*Consigna A:*
Reproduce sin cambios las líneas del listado, desde su comienzo hasta la línea que contiene "Image resolution: width=832", ambas incluidas.

*Fragmento del texto:*
☆ ☆ ☆

Sobre la calle de Veracruz, en el barrio de Tizapán, estuvo la sastrería de mi abuelo. En realidad, que a mí me tocara, tuvo dos ubicaciones. Ambas sobre la misma calle. La primera, en un predio que prácticamente hacía esquina con el Boulevard Adolfo López Mateos; y la segunda, en un local a mitad de esa misma cuadra, junto a la vulcanizadora del Güero. Esta vez me refiero a la primera ubicación, a esa que, como mejor indicativo, todos en la familia solíamos llamar simplemente como “el terreno”.
Era, según evoca mi memoria, un predio grande, más largo que ancho y enclavado en un barrio que, como un efecto natural de la nostalgia, me parecía radicalmente distinto al de ahora.

☆ ☆ ☆

*Datos de origen:*

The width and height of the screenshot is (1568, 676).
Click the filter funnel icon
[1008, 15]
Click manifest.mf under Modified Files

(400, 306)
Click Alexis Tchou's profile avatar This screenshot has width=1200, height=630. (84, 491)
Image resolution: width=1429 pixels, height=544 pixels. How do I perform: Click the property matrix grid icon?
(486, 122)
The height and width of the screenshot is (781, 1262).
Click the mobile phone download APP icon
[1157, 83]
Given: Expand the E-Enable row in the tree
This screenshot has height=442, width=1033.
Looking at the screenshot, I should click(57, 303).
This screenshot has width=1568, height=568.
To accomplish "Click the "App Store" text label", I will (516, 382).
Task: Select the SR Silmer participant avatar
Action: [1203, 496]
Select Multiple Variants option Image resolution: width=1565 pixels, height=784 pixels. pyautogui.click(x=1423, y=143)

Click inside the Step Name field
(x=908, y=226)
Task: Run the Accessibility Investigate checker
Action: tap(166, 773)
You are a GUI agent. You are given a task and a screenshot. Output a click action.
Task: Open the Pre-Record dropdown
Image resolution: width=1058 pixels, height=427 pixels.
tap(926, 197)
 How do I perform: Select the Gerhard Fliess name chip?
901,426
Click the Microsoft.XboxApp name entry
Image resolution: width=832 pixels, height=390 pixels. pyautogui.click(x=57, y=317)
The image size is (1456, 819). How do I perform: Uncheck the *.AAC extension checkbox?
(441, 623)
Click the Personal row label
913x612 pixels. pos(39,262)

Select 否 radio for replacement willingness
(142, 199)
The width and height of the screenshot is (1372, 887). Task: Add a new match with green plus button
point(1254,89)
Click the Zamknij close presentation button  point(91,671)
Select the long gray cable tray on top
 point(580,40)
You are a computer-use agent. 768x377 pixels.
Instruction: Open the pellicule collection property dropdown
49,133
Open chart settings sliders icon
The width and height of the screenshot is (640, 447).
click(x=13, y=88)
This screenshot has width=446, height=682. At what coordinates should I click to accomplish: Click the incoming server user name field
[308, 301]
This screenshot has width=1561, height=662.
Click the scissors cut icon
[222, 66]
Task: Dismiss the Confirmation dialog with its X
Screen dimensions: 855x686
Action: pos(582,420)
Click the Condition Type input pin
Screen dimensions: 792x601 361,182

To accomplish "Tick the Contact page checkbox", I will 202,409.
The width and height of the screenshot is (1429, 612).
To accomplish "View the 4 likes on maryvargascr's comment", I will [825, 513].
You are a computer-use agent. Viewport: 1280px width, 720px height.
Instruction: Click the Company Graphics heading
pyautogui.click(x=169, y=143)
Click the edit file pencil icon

☆ ☆ ☆

*Consigna B:*
Prosigue el relato sobre la sastrería del abuelo en Tizapán a partir de su última oración.

*Resultado final A:*
The width and height of the screenshot is (1568, 676).
Click the filter funnel icon
[1008, 15]
Click manifest.mf under Modified Files

(400, 306)
Click Alexis Tchou's profile avatar This screenshot has width=1200, height=630. (84, 491)
Image resolution: width=1429 pixels, height=544 pixels. How do I perform: Click the property matrix grid icon?
(486, 122)
The height and width of the screenshot is (781, 1262).
Click the mobile phone download APP icon
[1157, 83]
Given: Expand the E-Enable row in the tree
This screenshot has height=442, width=1033.
Looking at the screenshot, I should click(57, 303).
This screenshot has width=1568, height=568.
To accomplish "Click the "App Store" text label", I will (516, 382).
Task: Select the SR Silmer participant avatar
Action: [1203, 496]
Select Multiple Variants option Image resolution: width=1565 pixels, height=784 pixels. pyautogui.click(x=1423, y=143)

Click inside the Step Name field
(x=908, y=226)
Task: Run the Accessibility Investigate checker
Action: tap(166, 773)
You are a GUI agent. You are given a task and a screenshot. Output a click action.
Task: Open the Pre-Record dropdown
Image resolution: width=1058 pixels, height=427 pixels.
tap(926, 197)
 How do I perform: Select the Gerhard Fliess name chip?
901,426
Click the Microsoft.XboxApp name entry
Image resolution: width=832 pixels, height=390 pixels. pyautogui.click(x=57, y=317)

*Resultado final B:*
La sastrería solo ocupaba la mitad del frente y una sexta parte del fondo. El resto del terreno estaba flanqueado por discretas construcciones. La casa de la tía Chuy, a la izquierda, era una de ellas, si no es que la única. A la derecha estaban otras idénticas, al menos así las evoco, de las cuales no ubico con precisión quién las llegó a habitar formalmente. Recuerdo, sin embargo, haber estado en su interior una tarde de fiesta, quizá cuando yo rondaba los siete años. Esa tarde todo el terreno se ocupó para dar cabida a los Flores y su vasta descendencia. Mesas adentro y mesas afuera. Comida y bebida en bendita abundancia y los vientos impregnados por el febril entusiasmo de los Flores Puente, quienes amenizaron el convite con su banda llamada “Acapulco Tropical”. Fue un festejo inolvidable. Los niños jugamos y convivimos con los primos que en otras circunstancias rara vez frecuentábamos. Los adultos, mientras tanto, discurrieron entre brindis y abrazos hasta que la noche fundó la promesa de una nueva mañana. Los primos de mi madre, toda una institución de cómo debe echarse una casa por la ventana a la hora de celebrar, no pararon de tocar sus canciones. Eso sí, conforme transcurrió el tiempo y los excesos hicieron mella, la banda fue aceptando nuevos e improvisados integrantes. En una de tantas, a la décima (o quizá la vigésima) vez que tocaron La Sirenita, mi padre ya estaba a cargo del güiro y mi tío Guillermo, dueño de una arritmia solo explicable a instancias del dios Baco, se había adueñado de las percusiones. Ese sábado de abril, en plena semana santa, nos fue carnaval.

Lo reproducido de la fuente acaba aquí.